[PROMPT 1] Quote each question in the dark-jokes collection that sets up a punchline.
[PROMPT 2] Continue the dark-jokes collection after its final entry.

[EXCERPTED PASSAGE]
☆ ☆ ☆ ☆ ☆

And jokes
What do babies and grenades have in common? They both make a loud noise when thrown.
My friend surprised me for my birthday with a book called ‘Road-Kill Recipes’. I did find some roadkill the other day, so I cooked it according to one recipe and it was delicious. I’m just not sure what I should do with the bicycle.
My girlfriend is 19 and I'm 29. We go out to eat in a restaurant, but the whole time I have to deal with being accused of being a pedo, being called disgusting and disturbed.
It completely ruined our 10 year anniversary.
What does PEMDAS stand for?
Please End My Depression And Suffering.
Dinosaurs are like my dad. I never got to see either of them, and they are now extinct.
Memes
My family loves to have dance parties. My dad will just play music from his iPod, and I'll go to the light switch and make a nice strobe light effect. Everyone loves it, especially my younger cousin. He gets down on the floor and starts breakdancing! It makes him so happy, and he needs that extra joy in his life, especially since the doctor recently diagnosed him with epilepsy.
Last week I told my psychiatrist, "I keep thinking about suicide," and he told me from now on I have to pay in advance.
What's the difference between Chris Brown and Santa?
Santa stops at 3 hoes.
Bro, Asian girls have the weirdest names. I was, like, with one, and she kept on saying, "I'm too young."
I walked into the kitchen and saw my wife chopping up onions, which made me cry.
Onions was a good dog.
When you send nudes to your Roblox gf and your uncle’s phone sounds with a text tone...

☆ ☆ ☆ ☆ ☆

[RECORD EXCERPTS]
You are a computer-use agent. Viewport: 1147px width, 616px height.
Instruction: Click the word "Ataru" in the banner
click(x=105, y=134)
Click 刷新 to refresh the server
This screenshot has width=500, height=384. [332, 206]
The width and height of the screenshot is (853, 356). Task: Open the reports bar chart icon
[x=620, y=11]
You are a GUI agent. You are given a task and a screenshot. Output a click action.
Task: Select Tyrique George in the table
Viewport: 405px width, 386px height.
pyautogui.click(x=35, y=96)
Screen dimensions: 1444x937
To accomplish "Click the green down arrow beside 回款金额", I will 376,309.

☆ ☆ ☆ ☆ ☆

[TASK RESULT 1]
What do babies and grenades have in common?
What does PEMDAS stand for?
What's the difference between Chris Brown and Santa?

[TASK RESULT 2]
I saw a man sitting on the ledge of a bridge the other day, and asked him what was wrong. He responded with nobody loves me, so i told him that may be true but you dont wanna kill yourself you want to die of old age, or at least be murdered, suicide is for the weak. he responded with your right so I pushed him over the bridge, and he died of murder
I went for a job interview today and the manager said, "We're looking for someone who is responsible."
"Well, I'm your man," I replied, "In my last job, whenever anything went wrong, they said I was responsible."
Mama Mia's pizzeria and abortion clinic. Your loss is our sauce.
What do emos and apples have in common?
They both hang on trees.
When I called the suicide hotline in Afghanistan, they got all excited and asked if I could drive a truck.
The other day at school we had to write down our hero and what we would do if they walked into our house. I got off easy because my hero is Stephen Hawking.
Today, a man knocked on my door and asked for a small donation towards the local swimming pool. I gave him a glass of water.
If you had 10 chicken nuggets and Jimmy tried to steal one, what would you have?
10 chicken nuggets and a dead Jimmy.
Yo mama's so ugly, she threw a boomerang and it refused to come back.